Many observers have questioned the worth of the charging strategy by arguing that it has not improved “cyber deterrence.” That is to reject the charging strategy for the wrong reason—for many of the reasons discussed above, but also because that view avoids addressing many of the other consequences that criminal charges against foreign hackers raise. It also masks some of the positive aspects of the charges where they have more potential to aid U.S. policies, namely as tools of disruption. One promising area is their effects against proxies—against which the U.S. has made some successful arrests and for which criminal charges might sufficiently dissuade hackers from cooperating with hostile states.

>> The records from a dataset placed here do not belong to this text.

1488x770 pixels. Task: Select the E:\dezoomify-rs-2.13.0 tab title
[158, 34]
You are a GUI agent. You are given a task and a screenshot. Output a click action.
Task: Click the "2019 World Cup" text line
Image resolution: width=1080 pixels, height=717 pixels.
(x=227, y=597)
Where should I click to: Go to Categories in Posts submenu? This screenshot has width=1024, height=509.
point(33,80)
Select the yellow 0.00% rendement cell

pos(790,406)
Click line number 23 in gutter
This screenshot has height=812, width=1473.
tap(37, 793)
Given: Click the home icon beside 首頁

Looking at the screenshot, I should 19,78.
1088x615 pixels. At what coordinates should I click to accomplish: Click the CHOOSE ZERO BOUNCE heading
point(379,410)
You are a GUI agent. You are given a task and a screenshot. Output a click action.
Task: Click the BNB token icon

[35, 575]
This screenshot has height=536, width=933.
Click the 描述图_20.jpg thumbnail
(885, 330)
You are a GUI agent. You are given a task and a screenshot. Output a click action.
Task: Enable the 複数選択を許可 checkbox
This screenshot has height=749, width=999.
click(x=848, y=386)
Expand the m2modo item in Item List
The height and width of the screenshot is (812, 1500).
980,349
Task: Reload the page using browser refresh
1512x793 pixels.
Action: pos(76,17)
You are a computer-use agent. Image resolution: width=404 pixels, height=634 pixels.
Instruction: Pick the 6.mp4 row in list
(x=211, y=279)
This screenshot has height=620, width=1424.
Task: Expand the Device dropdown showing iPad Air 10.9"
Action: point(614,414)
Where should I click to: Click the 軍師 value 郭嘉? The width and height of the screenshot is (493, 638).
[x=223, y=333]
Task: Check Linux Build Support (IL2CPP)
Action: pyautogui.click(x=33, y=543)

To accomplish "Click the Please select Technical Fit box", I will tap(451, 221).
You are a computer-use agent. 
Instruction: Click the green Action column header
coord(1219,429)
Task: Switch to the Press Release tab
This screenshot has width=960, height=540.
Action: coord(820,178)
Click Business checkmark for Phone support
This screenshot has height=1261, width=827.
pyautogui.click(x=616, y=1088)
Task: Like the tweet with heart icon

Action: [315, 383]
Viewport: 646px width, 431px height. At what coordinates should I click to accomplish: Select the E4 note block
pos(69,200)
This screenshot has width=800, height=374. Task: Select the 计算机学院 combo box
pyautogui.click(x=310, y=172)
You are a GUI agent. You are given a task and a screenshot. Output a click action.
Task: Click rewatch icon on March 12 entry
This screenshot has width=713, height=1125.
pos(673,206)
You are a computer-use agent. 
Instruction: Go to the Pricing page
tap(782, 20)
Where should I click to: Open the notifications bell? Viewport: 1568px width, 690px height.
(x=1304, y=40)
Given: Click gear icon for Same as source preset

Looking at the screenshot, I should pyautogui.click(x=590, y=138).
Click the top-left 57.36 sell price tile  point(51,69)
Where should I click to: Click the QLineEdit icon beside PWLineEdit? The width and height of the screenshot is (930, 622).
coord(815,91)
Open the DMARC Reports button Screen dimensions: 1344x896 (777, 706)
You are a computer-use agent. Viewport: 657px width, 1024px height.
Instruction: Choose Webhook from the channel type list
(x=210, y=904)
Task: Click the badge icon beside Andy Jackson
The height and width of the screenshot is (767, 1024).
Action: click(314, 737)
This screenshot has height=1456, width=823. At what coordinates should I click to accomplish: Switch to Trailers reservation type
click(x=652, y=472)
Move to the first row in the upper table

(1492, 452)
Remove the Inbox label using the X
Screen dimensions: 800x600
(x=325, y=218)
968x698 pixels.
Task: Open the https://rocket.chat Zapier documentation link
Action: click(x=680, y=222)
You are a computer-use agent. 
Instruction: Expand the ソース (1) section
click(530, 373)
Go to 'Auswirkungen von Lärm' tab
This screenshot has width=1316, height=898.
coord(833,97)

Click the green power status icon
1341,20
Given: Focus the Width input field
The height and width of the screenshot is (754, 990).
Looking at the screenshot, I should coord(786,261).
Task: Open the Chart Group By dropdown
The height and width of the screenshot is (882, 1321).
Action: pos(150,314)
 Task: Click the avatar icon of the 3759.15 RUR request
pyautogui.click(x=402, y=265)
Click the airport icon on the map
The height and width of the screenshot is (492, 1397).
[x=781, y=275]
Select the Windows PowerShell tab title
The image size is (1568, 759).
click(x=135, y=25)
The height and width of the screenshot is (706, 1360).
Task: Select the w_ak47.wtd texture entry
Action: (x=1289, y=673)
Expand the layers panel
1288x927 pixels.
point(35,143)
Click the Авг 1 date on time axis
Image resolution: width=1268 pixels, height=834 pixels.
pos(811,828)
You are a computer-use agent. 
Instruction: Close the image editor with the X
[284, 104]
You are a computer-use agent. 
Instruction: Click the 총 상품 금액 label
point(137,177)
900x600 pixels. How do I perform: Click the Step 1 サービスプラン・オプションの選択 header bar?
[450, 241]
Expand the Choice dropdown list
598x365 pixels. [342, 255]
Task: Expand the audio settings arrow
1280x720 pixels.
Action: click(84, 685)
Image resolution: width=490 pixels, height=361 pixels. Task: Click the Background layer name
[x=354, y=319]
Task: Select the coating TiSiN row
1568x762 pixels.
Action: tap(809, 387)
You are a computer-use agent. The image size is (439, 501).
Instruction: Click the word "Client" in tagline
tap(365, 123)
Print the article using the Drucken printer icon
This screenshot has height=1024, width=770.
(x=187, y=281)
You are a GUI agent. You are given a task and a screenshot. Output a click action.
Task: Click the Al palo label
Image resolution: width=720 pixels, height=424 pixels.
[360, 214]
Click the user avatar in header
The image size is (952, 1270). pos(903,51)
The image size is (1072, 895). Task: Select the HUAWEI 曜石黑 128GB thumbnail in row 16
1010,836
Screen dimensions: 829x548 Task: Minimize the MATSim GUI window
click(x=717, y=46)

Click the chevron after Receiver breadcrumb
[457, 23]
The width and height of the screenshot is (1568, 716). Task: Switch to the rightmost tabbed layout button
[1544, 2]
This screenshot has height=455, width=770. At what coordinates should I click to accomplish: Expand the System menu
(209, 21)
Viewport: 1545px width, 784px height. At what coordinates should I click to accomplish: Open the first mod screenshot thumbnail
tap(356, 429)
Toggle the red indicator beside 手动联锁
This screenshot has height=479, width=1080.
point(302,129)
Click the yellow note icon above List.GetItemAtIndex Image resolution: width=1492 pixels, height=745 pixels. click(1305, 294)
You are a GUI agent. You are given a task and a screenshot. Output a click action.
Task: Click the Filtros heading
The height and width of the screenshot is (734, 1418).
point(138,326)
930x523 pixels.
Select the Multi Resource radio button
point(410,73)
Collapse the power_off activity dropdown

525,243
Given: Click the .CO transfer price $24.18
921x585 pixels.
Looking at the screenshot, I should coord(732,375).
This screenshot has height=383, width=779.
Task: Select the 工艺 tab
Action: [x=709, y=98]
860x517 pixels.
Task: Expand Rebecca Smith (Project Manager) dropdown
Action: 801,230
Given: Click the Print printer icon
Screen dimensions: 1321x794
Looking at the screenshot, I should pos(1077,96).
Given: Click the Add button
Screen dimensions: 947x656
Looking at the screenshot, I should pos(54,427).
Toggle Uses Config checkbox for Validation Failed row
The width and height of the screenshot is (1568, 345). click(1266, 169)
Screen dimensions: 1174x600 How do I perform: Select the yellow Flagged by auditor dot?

This disruptive effect may also contribute to limited disruption on an operational level as states experience more costs to avoid attribution.
Some of the confusion about the worth of criminal charges is the result of built-up expectations, partly fueled by statements of U.S. government officials and press coverage. For example, the 2014 PLA indictment has been highlighted as a key part of a U.S. strategy to bring Beijing to the table and agree to a strategic commitment limiting cyber-enabled economic espionage in 2015. Since then, charges have not led to similar results, although the Department of Justice’s press conferences continually trumpeted them as a key instrument in the government’s toolbox to deter malicious cyber activity. There is also the analytical challenge that while charges often become public, their disruptive effects—or lack thereof—may remain classified and unknown to the public.
In this vein, criminal charges have fit well with the Trump administration’s efforts to adopt a “Peace Through Strength” approach to cyberspace, as the 2017 National Security Strategy outlined. However, this strategy risks undermining itself if public perceptions about charges continue to exceed their (known) impact. Importantly, the Department of Justice should make sure not to overstate the impact of the criminal charges on adversary states—which would also help it avoid having them become perceived as a purely foreign policy tool.
Criminal charges against foreign hackers should be framed as “persistent law enforcement”—continued efforts to disrupt and deter hackers. Charges are valuable in this framework as a type of routine action, one that states should come to expect as the cost of using hackers for their ends. To build on this, one key policy goal should be encouraging other countries to do the same. By doing so, the U.S. would develop criminal charges as a standard response to state-linked hacking and contribute to broader efforts to encourage holding states responsible for their behavior in cyberspace.
In light of the diminishing returns of continuously bringing charges against state-linked hackers, the U.S. government should develop a more tailored strategy carefully considering which types of behavior that law enforcement actions are best suited to address and then focus on bringing charges against those specific activities. More broadly, policymakers should consider what message they intend to send with a set of criminal charges in terms of international norms—and clarify how charges contribute to U.S. efforts to build cyber norms. Upholding the rule of law in cyberspace will require a careful approach to foreign hacking charges that recognizes they have more ends than just deterrence.